123CAR design, production, and function. (A) Non-viral HDR-mediated integration of the CD123-specific second-generation CAR into Exon 1 of the TRAC locus using CRISPR/Cas9. (B) Representative microscopy image day 4 after EP showing GFP⁺ cells expressing the CAR-encoding template. Scale bar 100 μm. (C) Flow cytometry plots highlighting CAR insertion into the TRAC locus represented by fluorescent intensity of GFP with disrupted endogenous TCR expression in human CD4⁺ and CD8⁺ T cell subsets. (D) Mean ki efficiency of the CAR-encoding template in gated CD4⁺ and CD8⁺ T cells at day 4–5. Control indicates cells electroporated with the HDRT, but incomplete RNPs.

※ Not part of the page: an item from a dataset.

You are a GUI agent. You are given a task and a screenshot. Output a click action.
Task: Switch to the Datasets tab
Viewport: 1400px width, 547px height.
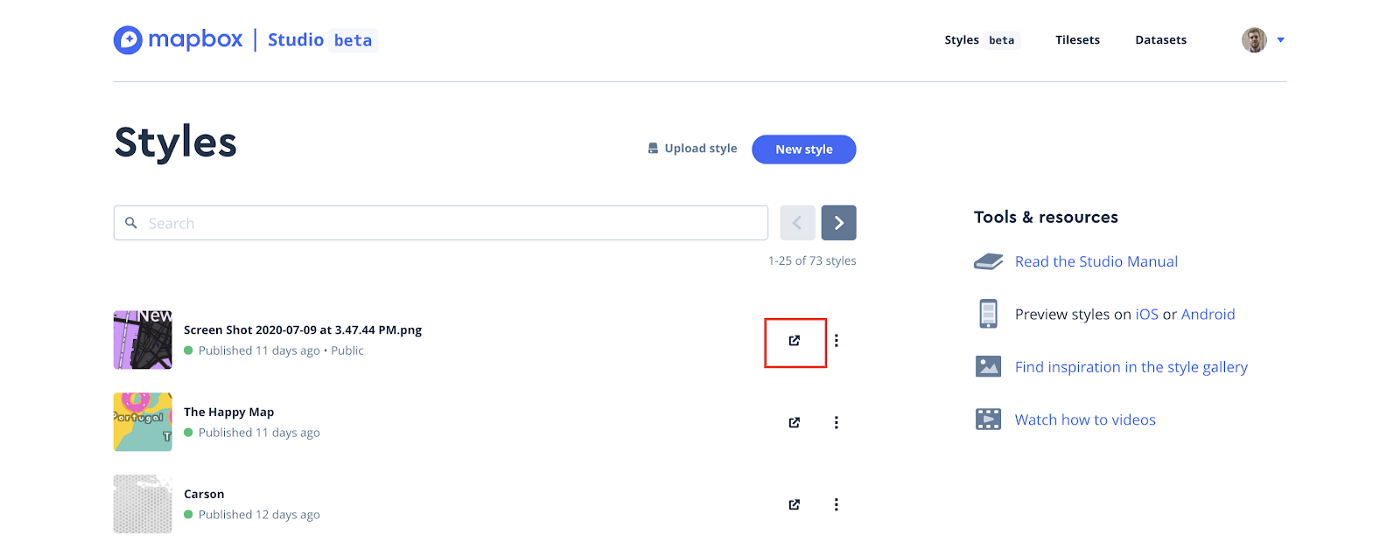click(1161, 40)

Data are from four independent donors and experiments. (E) Sanger sequencing results (left: gel image; and right: sequencing) confirm correct HDRT integration at the TRAC locus in flow-sorted GFP⁺ CAR cells with primers annealing outside both arms of homology. (F–I) 123CAR T cells (purple) or control cells (gray) were co-cultured with HEK, HEK-CD123, or its variants at an effector-to-target ratio of 10:1 for 24 h. Summary of flow cytometry data indicates the percentage of CD69⁺ cells within total (F), gated CD4⁺ (G), or CD8⁺ (H) control (gray), or 123CAR (purple) T cells after 24 h co-culture. (I) Quantification of IFNγ in supernatants of 24 h co-cultures using ELISA. Error bars: mean (SD). Data are from three independent donors and experiments with two technical replicates per group. Source data are available for this figure: SourceData FS2.